Ce message de paix a été brouillé en France par la position d'Ankara sur le génocide arménien que la Turquie refuse toujours de reconnaître. Du coup, le Président français, François Hollande comme de nombreux chefs d'Etat dont Vladimir Poutine a boudé l'invitation de la Turquie et préféré Erevan pour rendre hommage aux centaines de milliers d'Arméniens massacrés par l'Empire ottoman à partir du 24 avril 1915. Pour la Turquie, commémorer Gallipoli permettait d'occulter le génocide arménien.
METAMAG
Commentaires
Etrange cet oubli du rôle de premier plan joué alors par le général allemand Liman von Sanders , d'autant qu'il appartenait à " la race élue " .
Les excellentes idées de Sir Winston sont à l'origine de la situation sans espoir de l'Europe .
Sir Winston , notre fossoyeur . Il en est encore parmi nous qui prennent le sinistre poivrot pour un homme d'Etat .

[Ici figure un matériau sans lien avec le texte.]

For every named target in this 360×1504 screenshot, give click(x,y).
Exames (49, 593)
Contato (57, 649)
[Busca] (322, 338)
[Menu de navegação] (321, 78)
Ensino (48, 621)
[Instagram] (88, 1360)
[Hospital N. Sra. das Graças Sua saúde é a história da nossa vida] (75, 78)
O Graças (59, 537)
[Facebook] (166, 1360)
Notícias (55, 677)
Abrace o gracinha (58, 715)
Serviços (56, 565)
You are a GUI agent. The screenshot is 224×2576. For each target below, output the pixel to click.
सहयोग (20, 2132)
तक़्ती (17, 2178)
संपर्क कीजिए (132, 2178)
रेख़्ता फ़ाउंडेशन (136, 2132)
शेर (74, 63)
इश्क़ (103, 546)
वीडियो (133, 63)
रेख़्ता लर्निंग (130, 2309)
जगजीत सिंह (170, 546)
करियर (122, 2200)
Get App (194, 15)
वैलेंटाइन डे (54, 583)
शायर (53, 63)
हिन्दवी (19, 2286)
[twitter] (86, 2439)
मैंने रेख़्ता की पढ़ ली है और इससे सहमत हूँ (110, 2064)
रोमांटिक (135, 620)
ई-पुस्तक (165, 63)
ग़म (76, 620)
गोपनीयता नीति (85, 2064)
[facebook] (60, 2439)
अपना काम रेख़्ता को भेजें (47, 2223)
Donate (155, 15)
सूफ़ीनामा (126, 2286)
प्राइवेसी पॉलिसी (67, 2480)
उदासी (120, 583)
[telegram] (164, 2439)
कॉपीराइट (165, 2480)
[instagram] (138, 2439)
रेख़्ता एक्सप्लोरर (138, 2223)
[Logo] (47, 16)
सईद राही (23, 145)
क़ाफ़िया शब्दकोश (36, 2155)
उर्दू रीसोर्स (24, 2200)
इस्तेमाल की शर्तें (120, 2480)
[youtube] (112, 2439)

feu mon grand-père paternel , avait participé à cette opération , le navire qui le transportait lui et ses camarades fut torpillé , il se retrouva à la baille avec bien d,autres . .!!
revenu de la guerre en 1919 , avec blessures et médailles , il dût se battre pendant des années pour avoir droit à une petite pension suite à ses blessures .
je salue ici sa mémoire , ainsi que celles de ses camarades tombés à Gallipoli. .!!
salutations.
Hommage à votre grand-père et à ses compagnons d'armes
A Parvus : nous avons un point commun (avec beaucoup d’autres Français) : mon grand-père est mort aux Dardanelles le 1er juillet 1915. Il partit pour les Dardanelles le 24 décembre 1914, fit une halte à Tunis le 31 décembre et arriva aux Dardanelles en mars-avril 1915. Il y fut gazé en juin car les Allemands, sous les ordres de Fritz Haber envoyèrent les gaz asphyxiants. Grièvement blessé, il mourut sur le transporteur Tchad ; mais le nombre de morts étant trop élevé, le commandant du Tchad fit jeter les cadavres dans la Méditerranée (aujourd’hui, c’est très courant, banal) ! Et ma grand-mère ne vit jamais son corps. On lui remit des médailles (on les épingla sur la poitrine de ma mère, âgée de 8 ans), mais ma grand-mère ne reçut jamais de pension. Cette opération fut un désastre et en août 1916 une commission d’enquête s’ouvrit à Londres pour en déterminer les causes. Churchill qui avait décidé cette opération, y comparut. Mais par chance, Lord Kitchener avait été tué en juin 1916 par un mine, et la responsabilité du désastre lui fut attribuée à si bien que Churchill échappa à toute condamnation.